WHAT NEEDS TO BE DONE - Give again, word for word, every line below from the one that has "You are a computer-use agent. The" through the one that has "Toggle underline formatting button", both included, and no others.

-------- MATERIAL PROVIDED

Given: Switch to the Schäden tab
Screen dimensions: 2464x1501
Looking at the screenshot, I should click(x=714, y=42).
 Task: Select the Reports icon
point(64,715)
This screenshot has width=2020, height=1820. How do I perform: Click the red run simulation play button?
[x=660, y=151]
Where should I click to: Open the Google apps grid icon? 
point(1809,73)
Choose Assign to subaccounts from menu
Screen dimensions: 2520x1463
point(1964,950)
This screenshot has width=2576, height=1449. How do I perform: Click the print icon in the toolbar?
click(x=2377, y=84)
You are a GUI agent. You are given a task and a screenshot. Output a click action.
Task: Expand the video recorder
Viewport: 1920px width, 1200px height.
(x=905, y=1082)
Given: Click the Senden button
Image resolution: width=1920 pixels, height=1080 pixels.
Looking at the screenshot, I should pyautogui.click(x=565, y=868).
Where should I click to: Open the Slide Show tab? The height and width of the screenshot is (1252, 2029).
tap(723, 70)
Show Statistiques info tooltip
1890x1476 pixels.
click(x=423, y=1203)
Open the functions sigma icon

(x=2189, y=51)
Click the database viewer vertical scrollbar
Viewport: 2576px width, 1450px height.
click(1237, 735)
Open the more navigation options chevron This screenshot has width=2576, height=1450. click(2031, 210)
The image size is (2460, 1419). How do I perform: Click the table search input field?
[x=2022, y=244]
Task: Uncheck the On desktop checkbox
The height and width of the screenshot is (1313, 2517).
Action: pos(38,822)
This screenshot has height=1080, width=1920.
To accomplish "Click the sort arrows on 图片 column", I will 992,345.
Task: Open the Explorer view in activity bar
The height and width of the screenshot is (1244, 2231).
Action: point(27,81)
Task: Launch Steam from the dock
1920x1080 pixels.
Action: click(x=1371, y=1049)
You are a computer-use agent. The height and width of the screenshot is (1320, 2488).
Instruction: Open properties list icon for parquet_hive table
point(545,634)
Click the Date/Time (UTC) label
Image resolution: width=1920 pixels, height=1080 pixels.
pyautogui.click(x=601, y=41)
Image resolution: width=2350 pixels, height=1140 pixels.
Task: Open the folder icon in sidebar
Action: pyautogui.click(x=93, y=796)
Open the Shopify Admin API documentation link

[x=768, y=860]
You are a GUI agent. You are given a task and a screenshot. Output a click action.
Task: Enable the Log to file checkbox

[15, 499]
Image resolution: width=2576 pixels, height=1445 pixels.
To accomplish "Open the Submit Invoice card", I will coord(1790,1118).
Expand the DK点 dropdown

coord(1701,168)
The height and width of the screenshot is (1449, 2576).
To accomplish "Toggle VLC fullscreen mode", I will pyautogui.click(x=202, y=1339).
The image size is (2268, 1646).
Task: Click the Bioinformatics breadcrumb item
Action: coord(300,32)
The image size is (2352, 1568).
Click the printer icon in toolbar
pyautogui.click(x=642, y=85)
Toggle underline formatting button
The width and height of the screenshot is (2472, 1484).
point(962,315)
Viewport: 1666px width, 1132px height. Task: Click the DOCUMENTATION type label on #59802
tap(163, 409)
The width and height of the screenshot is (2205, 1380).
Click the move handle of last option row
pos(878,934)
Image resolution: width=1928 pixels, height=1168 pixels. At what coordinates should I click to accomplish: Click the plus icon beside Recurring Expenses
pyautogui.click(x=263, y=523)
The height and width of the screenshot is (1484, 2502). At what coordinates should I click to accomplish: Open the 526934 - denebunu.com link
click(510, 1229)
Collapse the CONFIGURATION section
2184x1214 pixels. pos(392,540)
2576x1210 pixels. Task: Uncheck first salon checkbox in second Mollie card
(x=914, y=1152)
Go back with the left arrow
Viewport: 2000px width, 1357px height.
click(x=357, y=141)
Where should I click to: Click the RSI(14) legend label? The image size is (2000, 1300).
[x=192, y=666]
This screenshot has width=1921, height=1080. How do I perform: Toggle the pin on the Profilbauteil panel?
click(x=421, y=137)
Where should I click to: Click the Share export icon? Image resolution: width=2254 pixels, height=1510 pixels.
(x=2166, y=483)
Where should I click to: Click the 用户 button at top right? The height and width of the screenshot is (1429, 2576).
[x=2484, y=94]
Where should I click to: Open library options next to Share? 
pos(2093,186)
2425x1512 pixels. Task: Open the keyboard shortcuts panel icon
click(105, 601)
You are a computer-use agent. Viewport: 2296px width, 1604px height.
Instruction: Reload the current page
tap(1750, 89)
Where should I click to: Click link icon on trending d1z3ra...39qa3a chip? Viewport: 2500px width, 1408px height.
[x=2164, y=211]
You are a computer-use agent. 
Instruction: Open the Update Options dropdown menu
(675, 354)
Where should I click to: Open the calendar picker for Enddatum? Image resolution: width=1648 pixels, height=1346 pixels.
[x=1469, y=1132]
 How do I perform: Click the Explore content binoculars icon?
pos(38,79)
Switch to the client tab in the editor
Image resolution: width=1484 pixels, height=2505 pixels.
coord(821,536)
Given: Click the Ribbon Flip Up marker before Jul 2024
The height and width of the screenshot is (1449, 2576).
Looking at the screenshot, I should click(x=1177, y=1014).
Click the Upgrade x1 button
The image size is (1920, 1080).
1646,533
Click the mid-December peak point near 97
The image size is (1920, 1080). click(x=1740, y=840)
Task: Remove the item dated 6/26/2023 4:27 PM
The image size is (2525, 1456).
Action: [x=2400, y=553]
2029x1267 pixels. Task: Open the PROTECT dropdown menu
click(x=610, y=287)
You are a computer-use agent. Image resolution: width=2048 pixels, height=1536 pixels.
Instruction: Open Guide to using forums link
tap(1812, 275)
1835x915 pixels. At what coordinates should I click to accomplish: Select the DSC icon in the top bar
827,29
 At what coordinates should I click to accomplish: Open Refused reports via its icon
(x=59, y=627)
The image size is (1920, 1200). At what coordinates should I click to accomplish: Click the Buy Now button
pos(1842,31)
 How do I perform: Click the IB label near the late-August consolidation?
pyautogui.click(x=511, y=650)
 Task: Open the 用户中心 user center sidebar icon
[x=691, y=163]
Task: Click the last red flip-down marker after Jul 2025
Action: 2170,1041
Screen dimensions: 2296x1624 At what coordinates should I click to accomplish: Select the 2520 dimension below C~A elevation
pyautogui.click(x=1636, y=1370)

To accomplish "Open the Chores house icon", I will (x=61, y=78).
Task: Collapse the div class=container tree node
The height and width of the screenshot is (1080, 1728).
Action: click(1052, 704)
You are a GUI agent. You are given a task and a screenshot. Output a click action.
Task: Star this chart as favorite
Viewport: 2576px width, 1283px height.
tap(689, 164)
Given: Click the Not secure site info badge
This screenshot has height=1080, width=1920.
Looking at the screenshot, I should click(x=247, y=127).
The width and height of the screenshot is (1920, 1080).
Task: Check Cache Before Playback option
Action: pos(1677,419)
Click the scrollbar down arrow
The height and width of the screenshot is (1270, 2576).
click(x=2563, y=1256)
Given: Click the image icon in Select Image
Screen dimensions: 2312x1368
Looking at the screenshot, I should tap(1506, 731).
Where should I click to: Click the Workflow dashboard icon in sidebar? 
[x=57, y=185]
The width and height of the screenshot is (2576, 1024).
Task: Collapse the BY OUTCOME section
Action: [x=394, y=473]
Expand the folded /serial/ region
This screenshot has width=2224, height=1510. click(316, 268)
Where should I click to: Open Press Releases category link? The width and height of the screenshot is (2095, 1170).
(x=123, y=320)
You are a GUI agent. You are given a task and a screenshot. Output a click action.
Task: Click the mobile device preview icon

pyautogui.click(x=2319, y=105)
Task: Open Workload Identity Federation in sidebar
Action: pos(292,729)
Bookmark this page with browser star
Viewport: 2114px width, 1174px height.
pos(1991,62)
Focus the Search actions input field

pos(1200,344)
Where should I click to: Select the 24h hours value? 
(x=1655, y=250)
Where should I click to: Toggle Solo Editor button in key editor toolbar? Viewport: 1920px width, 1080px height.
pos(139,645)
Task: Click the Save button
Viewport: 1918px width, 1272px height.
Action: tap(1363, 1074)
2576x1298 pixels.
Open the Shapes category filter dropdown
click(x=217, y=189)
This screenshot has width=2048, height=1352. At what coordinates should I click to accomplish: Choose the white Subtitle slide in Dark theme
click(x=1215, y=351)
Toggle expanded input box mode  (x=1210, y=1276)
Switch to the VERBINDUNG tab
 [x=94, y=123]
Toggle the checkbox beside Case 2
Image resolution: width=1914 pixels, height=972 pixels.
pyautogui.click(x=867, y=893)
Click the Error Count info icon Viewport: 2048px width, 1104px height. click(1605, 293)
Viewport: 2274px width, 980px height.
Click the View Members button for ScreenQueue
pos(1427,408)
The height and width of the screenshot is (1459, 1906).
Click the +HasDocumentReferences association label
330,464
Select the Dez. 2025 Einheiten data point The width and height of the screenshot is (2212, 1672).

----------------

OUTPUT BELOW -
You are a computer-use agent. The height and width of the screenshot is (1320, 2488).
Instruction: Open properties list icon for parquet_hive table
point(545,634)
Click the Date/Time (UTC) label
Image resolution: width=1920 pixels, height=1080 pixels.
pyautogui.click(x=601, y=41)
Image resolution: width=2350 pixels, height=1140 pixels.
Task: Open the folder icon in sidebar
Action: pyautogui.click(x=93, y=796)
Open the Shopify Admin API documentation link

[x=768, y=860]
You are a GUI agent. You are given a task and a screenshot. Output a click action.
Task: Enable the Log to file checkbox

[15, 499]
Image resolution: width=2576 pixels, height=1445 pixels.
To accomplish "Open the Submit Invoice card", I will coord(1790,1118).
Expand the DK点 dropdown

coord(1701,168)
The height and width of the screenshot is (1449, 2576).
To accomplish "Toggle VLC fullscreen mode", I will pyautogui.click(x=202, y=1339).
The image size is (2268, 1646).
Task: Click the Bioinformatics breadcrumb item
Action: coord(300,32)
The image size is (2352, 1568).
Click the printer icon in toolbar
pyautogui.click(x=642, y=85)
Toggle underline formatting button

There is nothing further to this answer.